Since the emitter is at ground and Vcc s 5volts your output will swing between almost 5 volts peak to peak across a 2.5 volt Q point. So you want Vc at 2.5 volts Using your calculation for Ic=.578mA you can find Rc by Vc=5-.578mA*Rc=2.5

To draw your load line you need Is, that is the saturation current. This is found as Is= Vcc/Rc which looks like a little over 1mA

On the vertical axis put Ic, on the horizontal Vce. Draw a line from Is to Vce=5 volts. Plot your Q point at 2.5 volts and .578mA. In all this I used your numbers and I rounded off calculations. You do the math.

 

Thanks so much! Yea I got the same numbers. Have a wonderful day.

 

Ok, another fast question. I just tried calculating the voltage gain of the circuit. I did A = vo/vs = Rc*gm*r(pi) / Rb + r(pi) and got a gain of 17,070!

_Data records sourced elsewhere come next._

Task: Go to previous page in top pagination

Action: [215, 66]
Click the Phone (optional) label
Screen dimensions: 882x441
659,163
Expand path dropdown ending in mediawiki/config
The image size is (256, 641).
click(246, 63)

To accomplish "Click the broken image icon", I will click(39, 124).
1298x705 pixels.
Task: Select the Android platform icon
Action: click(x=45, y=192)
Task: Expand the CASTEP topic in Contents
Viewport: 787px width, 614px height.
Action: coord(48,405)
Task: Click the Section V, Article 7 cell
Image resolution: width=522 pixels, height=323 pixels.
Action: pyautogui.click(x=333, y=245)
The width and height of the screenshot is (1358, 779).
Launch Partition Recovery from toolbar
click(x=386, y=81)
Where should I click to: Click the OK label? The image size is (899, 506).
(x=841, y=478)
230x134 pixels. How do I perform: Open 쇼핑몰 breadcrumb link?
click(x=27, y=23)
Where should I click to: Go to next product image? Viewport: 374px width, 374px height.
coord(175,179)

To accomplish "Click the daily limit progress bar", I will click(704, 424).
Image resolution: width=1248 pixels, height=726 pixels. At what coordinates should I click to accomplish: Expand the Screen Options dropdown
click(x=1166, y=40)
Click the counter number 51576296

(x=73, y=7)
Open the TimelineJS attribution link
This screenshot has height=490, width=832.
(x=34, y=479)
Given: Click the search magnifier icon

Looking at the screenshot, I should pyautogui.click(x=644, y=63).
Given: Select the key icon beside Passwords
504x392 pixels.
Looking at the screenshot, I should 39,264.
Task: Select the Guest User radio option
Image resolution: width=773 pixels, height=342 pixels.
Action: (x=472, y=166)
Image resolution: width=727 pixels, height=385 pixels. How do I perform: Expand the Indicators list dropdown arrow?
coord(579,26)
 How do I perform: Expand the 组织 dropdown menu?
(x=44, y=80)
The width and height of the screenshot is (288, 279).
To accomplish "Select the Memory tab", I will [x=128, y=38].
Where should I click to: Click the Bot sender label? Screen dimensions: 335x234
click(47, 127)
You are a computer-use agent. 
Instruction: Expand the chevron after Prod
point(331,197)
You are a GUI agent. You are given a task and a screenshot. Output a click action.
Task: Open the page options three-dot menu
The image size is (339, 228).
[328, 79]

That seems ridiculously high....

 

I got an Rc of 4.3kohms. The gain, Av=-gm*Rc which should be about -95v/v Where - means signal inversion. By the way the slope of your Is-Vce is -1/Rc.

 

Yea I got 4.325 kOhms. However, my professor gave us the above equation for solving for voltage gain. I am confused as to why it doesnt work.

 

Wait. Since my Gm is in units of mA/V, do I have to divide my answer by 1000 to get it back to amps?

 

I learned that for a CE amp with totally bypassed Re via a capacitor, the gain is -gmRc. But by your professors equation the answer is -17v/v. Let me know how it comes out, please. I'm interested. I may just go ahead and breadboard this circuit and find out myself! At any rate, I've told you what I think I've been taught and amps I've designed seem to work as planned -- most of the time! Again, let me know what your professor says, please?